● What to work on: Select all lines in the records that include "power".

:: Exercise data ::

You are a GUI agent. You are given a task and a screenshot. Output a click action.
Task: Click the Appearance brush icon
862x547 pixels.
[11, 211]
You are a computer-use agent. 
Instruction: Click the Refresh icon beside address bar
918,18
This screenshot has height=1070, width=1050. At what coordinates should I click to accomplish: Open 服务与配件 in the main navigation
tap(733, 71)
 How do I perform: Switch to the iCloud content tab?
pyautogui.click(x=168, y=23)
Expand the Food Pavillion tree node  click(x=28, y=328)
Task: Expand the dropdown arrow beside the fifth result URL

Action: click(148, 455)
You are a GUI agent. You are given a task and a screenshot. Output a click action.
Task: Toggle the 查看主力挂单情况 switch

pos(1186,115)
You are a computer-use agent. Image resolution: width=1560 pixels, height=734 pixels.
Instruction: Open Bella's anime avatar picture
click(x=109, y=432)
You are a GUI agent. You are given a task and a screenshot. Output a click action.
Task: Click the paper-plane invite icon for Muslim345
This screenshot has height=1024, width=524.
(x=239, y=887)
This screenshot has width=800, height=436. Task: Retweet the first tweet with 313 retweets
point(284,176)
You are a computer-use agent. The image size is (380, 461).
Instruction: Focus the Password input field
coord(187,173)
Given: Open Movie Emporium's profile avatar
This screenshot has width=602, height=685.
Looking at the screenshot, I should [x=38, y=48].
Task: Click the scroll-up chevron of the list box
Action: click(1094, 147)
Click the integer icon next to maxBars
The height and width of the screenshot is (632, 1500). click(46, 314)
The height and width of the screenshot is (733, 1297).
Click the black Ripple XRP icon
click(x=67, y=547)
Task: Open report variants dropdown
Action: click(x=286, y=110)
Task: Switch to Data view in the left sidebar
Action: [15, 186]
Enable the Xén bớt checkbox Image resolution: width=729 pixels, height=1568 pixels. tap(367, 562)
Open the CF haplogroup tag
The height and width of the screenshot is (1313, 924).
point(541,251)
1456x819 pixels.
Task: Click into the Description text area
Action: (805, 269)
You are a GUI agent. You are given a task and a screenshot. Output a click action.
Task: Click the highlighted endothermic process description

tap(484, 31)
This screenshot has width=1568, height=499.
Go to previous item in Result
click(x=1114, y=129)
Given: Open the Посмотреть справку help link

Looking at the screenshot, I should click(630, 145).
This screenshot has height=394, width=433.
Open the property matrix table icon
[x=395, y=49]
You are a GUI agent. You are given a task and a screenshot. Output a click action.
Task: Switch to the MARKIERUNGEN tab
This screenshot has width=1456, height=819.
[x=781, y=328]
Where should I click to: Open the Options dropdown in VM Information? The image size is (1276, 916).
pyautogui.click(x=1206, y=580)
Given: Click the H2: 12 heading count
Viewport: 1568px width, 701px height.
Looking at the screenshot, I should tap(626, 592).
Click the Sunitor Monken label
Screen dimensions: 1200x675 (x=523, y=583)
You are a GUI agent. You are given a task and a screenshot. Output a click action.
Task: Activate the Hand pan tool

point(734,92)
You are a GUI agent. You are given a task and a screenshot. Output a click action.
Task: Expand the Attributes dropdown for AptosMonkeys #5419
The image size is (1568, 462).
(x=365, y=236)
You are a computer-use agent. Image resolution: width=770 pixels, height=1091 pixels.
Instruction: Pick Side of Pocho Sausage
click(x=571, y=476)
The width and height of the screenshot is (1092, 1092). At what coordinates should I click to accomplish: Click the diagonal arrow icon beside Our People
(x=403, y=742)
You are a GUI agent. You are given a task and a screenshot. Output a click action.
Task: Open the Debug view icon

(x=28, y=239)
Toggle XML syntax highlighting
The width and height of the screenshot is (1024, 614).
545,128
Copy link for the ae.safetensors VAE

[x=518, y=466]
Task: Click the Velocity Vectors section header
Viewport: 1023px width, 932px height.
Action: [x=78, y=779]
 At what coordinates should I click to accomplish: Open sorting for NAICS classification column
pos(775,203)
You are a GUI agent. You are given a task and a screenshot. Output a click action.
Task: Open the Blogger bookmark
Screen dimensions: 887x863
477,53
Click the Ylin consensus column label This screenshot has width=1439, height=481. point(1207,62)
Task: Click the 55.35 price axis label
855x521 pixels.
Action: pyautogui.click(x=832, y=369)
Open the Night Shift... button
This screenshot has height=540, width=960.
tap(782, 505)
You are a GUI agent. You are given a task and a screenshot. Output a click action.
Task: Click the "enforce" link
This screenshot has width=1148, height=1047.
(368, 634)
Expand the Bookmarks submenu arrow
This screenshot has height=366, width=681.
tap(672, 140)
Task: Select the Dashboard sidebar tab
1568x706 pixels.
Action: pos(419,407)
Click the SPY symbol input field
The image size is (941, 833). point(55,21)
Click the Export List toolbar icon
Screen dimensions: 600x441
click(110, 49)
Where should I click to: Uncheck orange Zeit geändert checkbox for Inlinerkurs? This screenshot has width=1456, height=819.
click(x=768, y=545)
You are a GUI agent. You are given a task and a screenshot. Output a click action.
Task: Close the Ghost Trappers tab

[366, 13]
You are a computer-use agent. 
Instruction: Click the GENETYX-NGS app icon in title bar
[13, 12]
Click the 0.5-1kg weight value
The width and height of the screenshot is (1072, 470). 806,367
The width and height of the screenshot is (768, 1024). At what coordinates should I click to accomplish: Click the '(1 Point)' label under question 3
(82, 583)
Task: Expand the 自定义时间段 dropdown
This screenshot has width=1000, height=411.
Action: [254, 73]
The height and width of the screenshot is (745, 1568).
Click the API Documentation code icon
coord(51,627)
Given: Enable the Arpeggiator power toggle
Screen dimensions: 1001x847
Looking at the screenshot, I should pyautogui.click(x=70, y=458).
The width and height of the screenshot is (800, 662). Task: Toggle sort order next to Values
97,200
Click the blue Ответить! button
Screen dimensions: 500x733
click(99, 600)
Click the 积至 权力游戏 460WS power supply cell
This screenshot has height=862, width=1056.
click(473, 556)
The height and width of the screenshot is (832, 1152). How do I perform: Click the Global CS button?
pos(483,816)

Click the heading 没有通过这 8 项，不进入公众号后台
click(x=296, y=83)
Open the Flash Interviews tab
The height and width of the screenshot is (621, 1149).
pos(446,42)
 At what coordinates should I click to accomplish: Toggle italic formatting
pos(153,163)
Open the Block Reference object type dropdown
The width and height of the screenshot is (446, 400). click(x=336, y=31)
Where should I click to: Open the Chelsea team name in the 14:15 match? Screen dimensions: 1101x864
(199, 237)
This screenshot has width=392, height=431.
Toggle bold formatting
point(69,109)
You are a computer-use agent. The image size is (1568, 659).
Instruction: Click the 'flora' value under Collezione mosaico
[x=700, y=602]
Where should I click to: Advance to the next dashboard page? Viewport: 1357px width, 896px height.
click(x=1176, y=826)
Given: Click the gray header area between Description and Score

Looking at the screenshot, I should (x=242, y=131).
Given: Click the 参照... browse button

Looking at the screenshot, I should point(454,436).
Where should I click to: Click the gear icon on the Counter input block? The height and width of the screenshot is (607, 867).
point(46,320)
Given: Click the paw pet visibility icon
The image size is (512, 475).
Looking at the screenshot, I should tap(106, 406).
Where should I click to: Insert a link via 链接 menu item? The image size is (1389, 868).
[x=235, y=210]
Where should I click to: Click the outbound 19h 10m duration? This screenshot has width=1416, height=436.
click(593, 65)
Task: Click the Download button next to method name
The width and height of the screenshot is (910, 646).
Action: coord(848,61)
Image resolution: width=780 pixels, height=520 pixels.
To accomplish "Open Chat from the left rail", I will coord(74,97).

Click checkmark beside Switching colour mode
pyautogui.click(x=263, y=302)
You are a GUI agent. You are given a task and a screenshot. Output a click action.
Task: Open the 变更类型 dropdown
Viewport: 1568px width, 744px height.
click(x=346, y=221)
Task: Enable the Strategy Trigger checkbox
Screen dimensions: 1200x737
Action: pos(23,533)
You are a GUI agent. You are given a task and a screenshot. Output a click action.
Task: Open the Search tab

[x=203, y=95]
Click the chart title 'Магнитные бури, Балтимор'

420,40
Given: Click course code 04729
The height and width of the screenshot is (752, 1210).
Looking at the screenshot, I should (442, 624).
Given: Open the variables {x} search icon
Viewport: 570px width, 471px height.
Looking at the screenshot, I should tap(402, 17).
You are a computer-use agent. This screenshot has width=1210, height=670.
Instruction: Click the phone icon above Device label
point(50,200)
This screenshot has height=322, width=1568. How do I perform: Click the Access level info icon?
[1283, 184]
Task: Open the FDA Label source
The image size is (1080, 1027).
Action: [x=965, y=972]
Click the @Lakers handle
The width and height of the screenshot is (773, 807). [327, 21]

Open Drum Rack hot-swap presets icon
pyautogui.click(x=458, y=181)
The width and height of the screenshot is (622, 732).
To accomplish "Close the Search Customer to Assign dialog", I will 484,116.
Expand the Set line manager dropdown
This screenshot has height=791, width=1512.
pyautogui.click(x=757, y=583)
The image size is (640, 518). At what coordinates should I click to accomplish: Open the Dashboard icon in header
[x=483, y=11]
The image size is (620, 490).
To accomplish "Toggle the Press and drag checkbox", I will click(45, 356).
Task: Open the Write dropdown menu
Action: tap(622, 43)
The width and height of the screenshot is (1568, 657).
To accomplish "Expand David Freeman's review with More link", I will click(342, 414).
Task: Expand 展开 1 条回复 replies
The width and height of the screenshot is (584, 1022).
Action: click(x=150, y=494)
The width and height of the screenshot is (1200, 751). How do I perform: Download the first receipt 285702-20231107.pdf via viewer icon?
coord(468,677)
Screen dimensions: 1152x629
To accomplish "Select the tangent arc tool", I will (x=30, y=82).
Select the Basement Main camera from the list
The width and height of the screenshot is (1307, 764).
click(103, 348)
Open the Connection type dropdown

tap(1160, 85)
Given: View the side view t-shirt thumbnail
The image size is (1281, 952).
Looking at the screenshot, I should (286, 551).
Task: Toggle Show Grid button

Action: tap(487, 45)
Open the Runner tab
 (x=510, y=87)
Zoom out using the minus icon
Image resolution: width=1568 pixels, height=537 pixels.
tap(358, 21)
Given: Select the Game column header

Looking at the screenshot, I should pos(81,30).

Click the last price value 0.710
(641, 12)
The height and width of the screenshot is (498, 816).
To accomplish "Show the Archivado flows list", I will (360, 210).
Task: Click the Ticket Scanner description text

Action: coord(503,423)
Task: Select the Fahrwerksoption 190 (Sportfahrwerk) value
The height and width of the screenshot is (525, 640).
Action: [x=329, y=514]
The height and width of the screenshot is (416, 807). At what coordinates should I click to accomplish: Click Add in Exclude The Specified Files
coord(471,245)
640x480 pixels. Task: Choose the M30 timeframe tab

:::

● Answer to the problem:
Given: Enable the Arpeggiator power toggle
Click the 积至 权力游戏 460WS power supply cell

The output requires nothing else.